To establish the safety and efficacy of single daily intravenous netilmicin 6 mg/kg with piperacillin 100 mg/kg every 8 h for empirical, first-line management of children with neutropenic pyrexia following cytotoxic chemotherapy.

METHODS

Observational study of children admitted to a regional oncology unit from October 1999-April 2002. Primary outcome measure was temperature 72 h after commencing antibiotic therapy; secondary measures were mortality, nephrotoxicity, symptomatic ototoxicity and serum netilmicin levels.

RESULTS

280 episodes for 128 patients (median age 7.1 y) were documented, and 248 episodes were evaluated and compared with a previous cohort of 100 episodes for which the only difference was administration of netilmicin three times daily.
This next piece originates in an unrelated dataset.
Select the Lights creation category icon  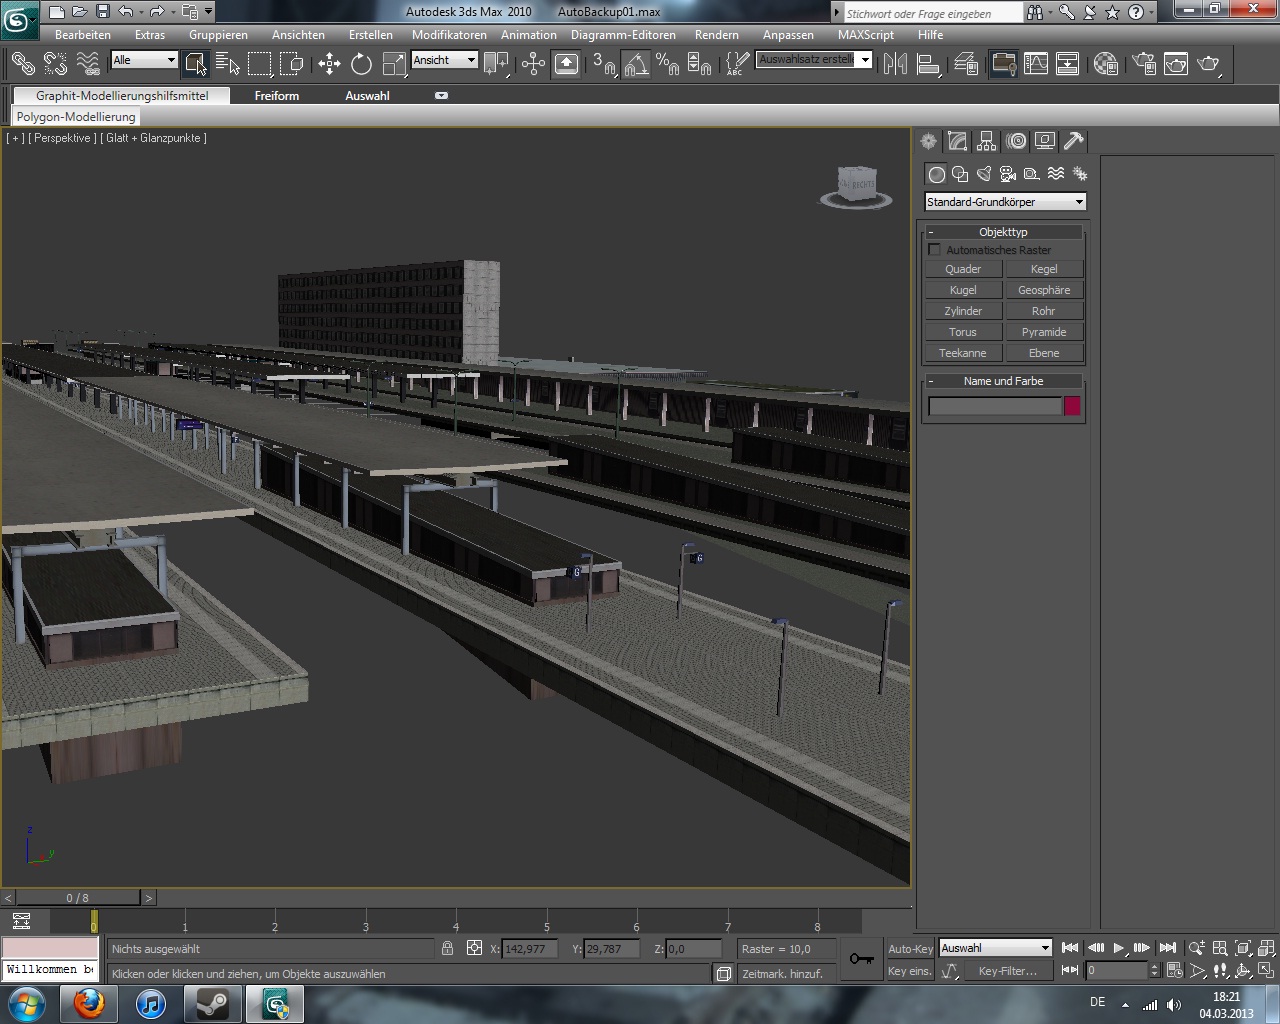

Twenty-seven per cent of single-dose netilmicin episodes remained febrile at 72 h compared to 32% in the comparator group (difference -4.7%; 95 % CI: -6.8% to 16.2%; p = 0.41). No patients died and we were unable to find evidence of nephrotoxicity or ototoxicity. Eighty-nine per cent of "peak" serum netilmicin levels measured 30 min after infusion were 10 mg/l or greater, and 94% and 86% measured 12-16 h after the first and third dose, respectively, were 1 mg/l or less. Peak serum netilmicin level measurements and 12-16-h measurements after the first dose were abandoned after the first 180 episodes.

CONCLUSIONS

Netilmicin can safely be given as a single daily dose to children with febrile neutropenia who do not have biochemical evidence of nephrotoxicity. Monitoring peak serum levels of netilmicin is unnecessary. Levels taken 12-16 h after the third dose are adequate to monitor therapy if used in conjunction with a therapeutic guideline detailing the response to abnormal serum creatinine and netilmicin levels.